Deux détails changent la nature du dossier. D’abord, le point d’entrée n’est pas précisé : on ne sait pas par où c’est passé. Ensuite, et c’est le plus embêtant, ces données ne dorment pas dans une vieille sauvegarde oubliée. On y trouve des comptes, des paiements, des commandes et des points de retrait enregistrés en août 2026. Autrement dit : c’est frais. L’intrusion est contemporaine, même si le calendrier technique exact reste flou.

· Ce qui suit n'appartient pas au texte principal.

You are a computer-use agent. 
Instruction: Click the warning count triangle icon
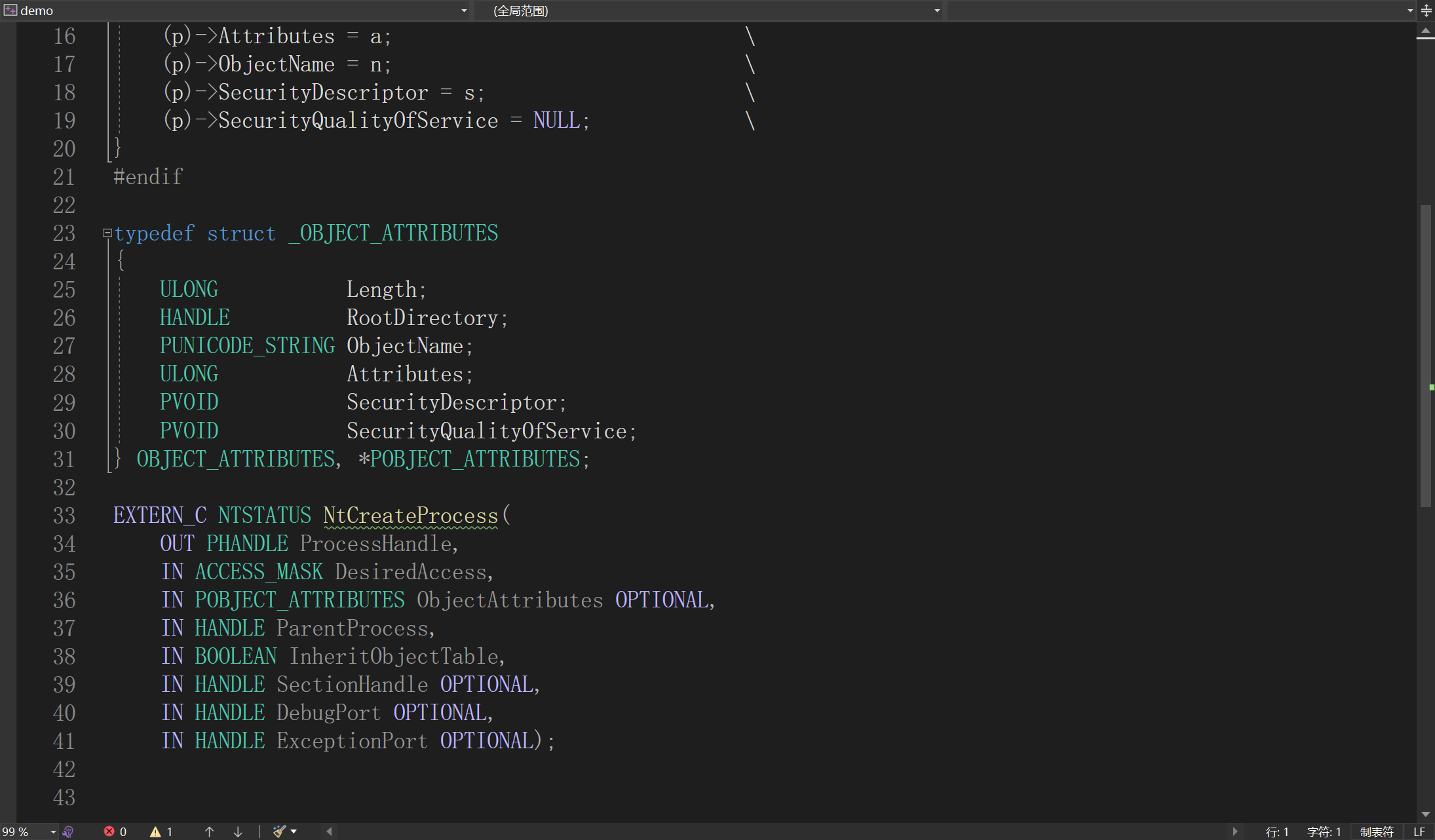point(155,831)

Quant à l’entreprise, elle n’a rien dit. Pas de communiqué, pas d’information aux clients, rien. Là encore, on connaît la mécanique. Le pirate publie, les traqueurs relaient, et le principal intéressé attend de voir si ça retombe. Une réserve, parce qu’elle compte : tout ce qui précède repose sur une source unique, et rien n’a été confirmé par Herbiolys.
Quatre nouvelles, deux camps. D’un côté ceux qui modifient une page sans rien dire et répondent en trois mots. De l’autre ceux qui affichent un prix, une date et une échéance. Devine lesquels sont les honnêtes gens.